── Alıntı Metin

Tantan: Nüfuz casusları aramızda
İÇİŞLERİ Bakanı Sadettin Tantan, Başbakan Bülent Ecevit'e günlerdir tartışma konusu olan "nüfuz casusluğu" kavramının içeriğini açıkladı.

Tantan, Soğuk Savaş döneminden kalan bu kavramın, toplumdaki etkin kişilerin bir başka ülke çıkarları için kullanılması olduğunu anlattı. Tantan bu açıklamayı Ecevit'e dünkü basın toplantısı ardından, Başbakan Yardımcısı Hüsamettin Özkan'ın makam odasında, bir grup gazeteciyle birlikte yapılan sohbet sırasında anlattı. Ecevit dün Başbakanlık'ta önemli bir basın toplantısı yaptı. 57'nci hükümetin, Türkiye'yi 1 yıl öncesinden daha iyi bir noktaya nasıl getirdiğini anlattı. Ecevit'e göre işin sırrı, "devletin devlet gibi çalışmaya başlamasındaydı". Terör örgütleri üzerine etkinlikle gidilmeye başlamıştı. Enflasyon kontrol altına alınıyordu.

────
── Veri Satırları

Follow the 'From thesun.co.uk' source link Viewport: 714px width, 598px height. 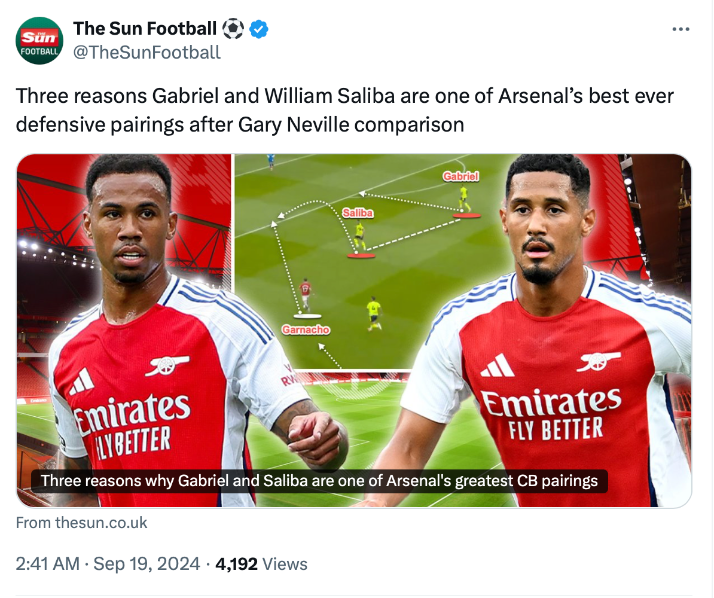(82, 523)
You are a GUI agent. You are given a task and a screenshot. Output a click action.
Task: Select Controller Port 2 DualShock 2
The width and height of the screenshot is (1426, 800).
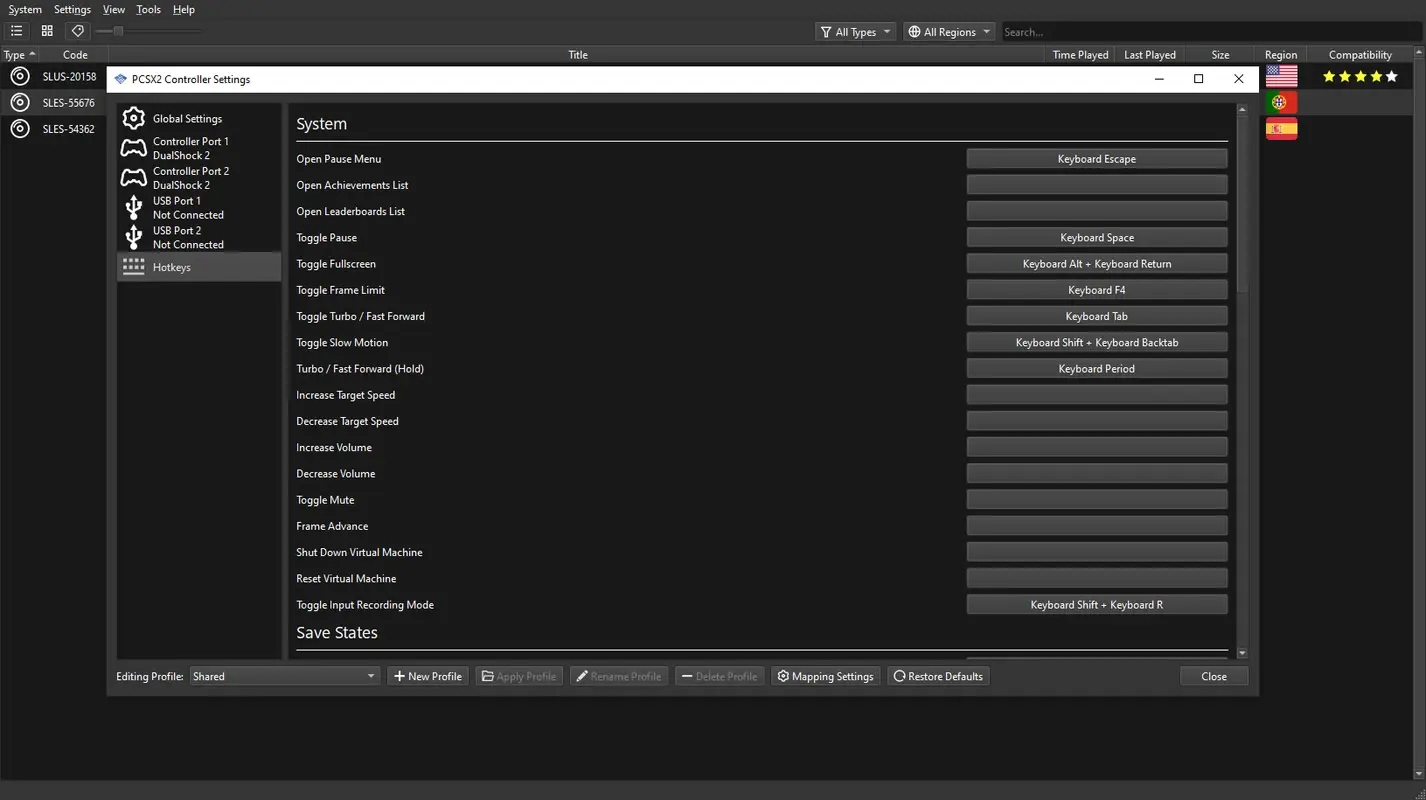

────

_Yapılacak İşler_.
(a) Alıntı metinde "Tantan: Nüfuz casusları" sözlerinden "kavramının içeriğini açıkladı." sözlerine kadar uzanan bölümü hiç değiştirmeden tekrar yazın.
(b) Alıntı metne göre Ecevit, 57'nci hükümetin Türkiye'yi bir yıl öncesinden daha iyi bir noktaya getirmesinin sırrını neye bağlıyor? Bir iki cümleyle açıklayın.
Yanıt verirken yalnızca alıntı metne dayanın.

_Çözüm Listesi_.
(a)
Tantan: Nüfuz casusları aramızda
İÇİŞLERİ Bakanı Sadettin Tantan, Başbakan Bülent Ecevit'e günlerdir tartışma konusu olan "nüfuz casusluğu" kavramının içeriğini açıkladı.

(b) Ecevit'e göre işin sırrı, devletin devlet gibi çalışmaya başlamasıydı.